Task item:
Starting at the top of the entries below, set down each line exactly as written, and stop after the line containing "Task: Close the Журнал log panel".

Recorded information:
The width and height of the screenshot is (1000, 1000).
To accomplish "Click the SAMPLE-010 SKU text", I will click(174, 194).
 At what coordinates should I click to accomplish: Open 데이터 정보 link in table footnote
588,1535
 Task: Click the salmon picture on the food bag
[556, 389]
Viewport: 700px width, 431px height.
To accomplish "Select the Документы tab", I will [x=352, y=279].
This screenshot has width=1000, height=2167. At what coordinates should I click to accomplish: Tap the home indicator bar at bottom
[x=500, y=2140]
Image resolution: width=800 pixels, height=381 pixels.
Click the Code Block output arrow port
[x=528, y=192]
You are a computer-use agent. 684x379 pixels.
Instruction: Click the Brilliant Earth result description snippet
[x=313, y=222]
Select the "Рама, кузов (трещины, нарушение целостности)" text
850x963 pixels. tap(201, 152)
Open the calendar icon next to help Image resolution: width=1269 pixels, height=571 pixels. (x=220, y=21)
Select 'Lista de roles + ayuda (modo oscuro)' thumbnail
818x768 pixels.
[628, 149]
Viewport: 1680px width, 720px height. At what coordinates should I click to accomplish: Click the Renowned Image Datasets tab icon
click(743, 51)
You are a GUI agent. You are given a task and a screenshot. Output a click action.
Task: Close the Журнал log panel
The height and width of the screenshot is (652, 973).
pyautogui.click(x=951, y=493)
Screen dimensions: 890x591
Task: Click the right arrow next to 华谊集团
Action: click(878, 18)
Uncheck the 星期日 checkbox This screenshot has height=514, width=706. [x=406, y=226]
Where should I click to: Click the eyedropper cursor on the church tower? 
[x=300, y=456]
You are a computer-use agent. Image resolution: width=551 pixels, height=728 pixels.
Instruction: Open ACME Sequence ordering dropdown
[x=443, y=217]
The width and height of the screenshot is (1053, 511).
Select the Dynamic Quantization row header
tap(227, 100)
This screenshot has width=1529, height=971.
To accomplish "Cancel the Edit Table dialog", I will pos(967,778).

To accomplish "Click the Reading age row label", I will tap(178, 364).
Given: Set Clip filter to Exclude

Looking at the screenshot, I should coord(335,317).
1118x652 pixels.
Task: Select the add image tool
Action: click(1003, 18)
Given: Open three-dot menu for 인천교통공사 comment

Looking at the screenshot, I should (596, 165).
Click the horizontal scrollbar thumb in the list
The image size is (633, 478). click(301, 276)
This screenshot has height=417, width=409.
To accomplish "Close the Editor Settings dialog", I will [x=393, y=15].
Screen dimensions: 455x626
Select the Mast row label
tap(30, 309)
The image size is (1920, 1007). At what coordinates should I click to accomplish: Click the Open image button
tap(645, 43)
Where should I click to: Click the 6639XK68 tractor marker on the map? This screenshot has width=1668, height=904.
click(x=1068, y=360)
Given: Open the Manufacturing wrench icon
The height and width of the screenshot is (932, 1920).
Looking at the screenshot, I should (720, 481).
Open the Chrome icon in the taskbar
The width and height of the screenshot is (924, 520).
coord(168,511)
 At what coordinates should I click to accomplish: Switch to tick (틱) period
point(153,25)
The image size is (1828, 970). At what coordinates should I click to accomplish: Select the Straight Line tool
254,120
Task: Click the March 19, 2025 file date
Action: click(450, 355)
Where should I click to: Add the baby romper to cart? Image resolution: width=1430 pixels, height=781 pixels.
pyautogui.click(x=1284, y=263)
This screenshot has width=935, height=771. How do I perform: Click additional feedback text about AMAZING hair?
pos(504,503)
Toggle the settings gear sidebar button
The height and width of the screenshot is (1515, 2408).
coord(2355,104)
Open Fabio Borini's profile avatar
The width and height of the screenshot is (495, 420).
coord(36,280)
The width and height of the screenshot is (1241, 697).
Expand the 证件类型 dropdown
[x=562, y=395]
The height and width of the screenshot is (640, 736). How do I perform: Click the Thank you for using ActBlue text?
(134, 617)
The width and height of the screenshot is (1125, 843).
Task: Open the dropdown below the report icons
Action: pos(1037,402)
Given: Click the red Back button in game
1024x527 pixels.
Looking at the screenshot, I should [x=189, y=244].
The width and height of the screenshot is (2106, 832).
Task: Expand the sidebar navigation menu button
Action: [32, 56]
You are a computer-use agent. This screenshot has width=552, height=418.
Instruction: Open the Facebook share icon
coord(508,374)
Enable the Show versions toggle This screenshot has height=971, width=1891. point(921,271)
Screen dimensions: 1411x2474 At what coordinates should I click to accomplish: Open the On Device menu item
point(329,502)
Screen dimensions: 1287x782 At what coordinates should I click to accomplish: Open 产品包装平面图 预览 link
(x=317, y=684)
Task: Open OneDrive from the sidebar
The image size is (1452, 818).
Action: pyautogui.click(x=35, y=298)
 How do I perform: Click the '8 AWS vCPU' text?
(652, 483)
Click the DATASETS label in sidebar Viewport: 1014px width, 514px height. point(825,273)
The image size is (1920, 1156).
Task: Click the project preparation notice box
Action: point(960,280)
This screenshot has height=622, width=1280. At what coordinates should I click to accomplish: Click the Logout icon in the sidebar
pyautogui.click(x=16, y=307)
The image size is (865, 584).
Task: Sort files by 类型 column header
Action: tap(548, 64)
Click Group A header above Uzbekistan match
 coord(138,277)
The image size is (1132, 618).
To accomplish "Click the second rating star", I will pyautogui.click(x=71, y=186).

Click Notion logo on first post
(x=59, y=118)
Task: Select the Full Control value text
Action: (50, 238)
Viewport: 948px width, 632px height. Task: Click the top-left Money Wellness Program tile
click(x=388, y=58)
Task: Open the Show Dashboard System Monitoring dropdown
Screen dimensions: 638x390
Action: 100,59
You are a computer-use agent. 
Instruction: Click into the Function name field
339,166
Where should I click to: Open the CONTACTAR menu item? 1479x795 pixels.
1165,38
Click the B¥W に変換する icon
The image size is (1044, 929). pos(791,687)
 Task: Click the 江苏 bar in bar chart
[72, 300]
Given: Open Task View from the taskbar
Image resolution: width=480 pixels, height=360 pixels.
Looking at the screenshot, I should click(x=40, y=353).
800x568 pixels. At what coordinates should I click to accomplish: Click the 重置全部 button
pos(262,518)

Response for this exercise:
The width and height of the screenshot is (1000, 1000).
To accomplish "Click the SAMPLE-010 SKU text", I will click(174, 194).
 At what coordinates should I click to accomplish: Open 데이터 정보 link in table footnote
588,1535
 Task: Click the salmon picture on the food bag
[556, 389]
Viewport: 700px width, 431px height.
To accomplish "Select the Документы tab", I will [x=352, y=279].
This screenshot has width=1000, height=2167. At what coordinates should I click to accomplish: Tap the home indicator bar at bottom
[x=500, y=2140]
Image resolution: width=800 pixels, height=381 pixels.
Click the Code Block output arrow port
[x=528, y=192]
You are a computer-use agent. 684x379 pixels.
Instruction: Click the Brilliant Earth result description snippet
[x=313, y=222]
Select the "Рама, кузов (трещины, нарушение целостности)" text
850x963 pixels. tap(201, 152)
Open the calendar icon next to help Image resolution: width=1269 pixels, height=571 pixels. (x=220, y=21)
Select 'Lista de roles + ayuda (modo oscuro)' thumbnail
818x768 pixels.
[628, 149]
Viewport: 1680px width, 720px height. At what coordinates should I click to accomplish: Click the Renowned Image Datasets tab icon
click(743, 51)
You are a GUI agent. You are given a task and a screenshot. Output a click action.
Task: Close the Журнал log panel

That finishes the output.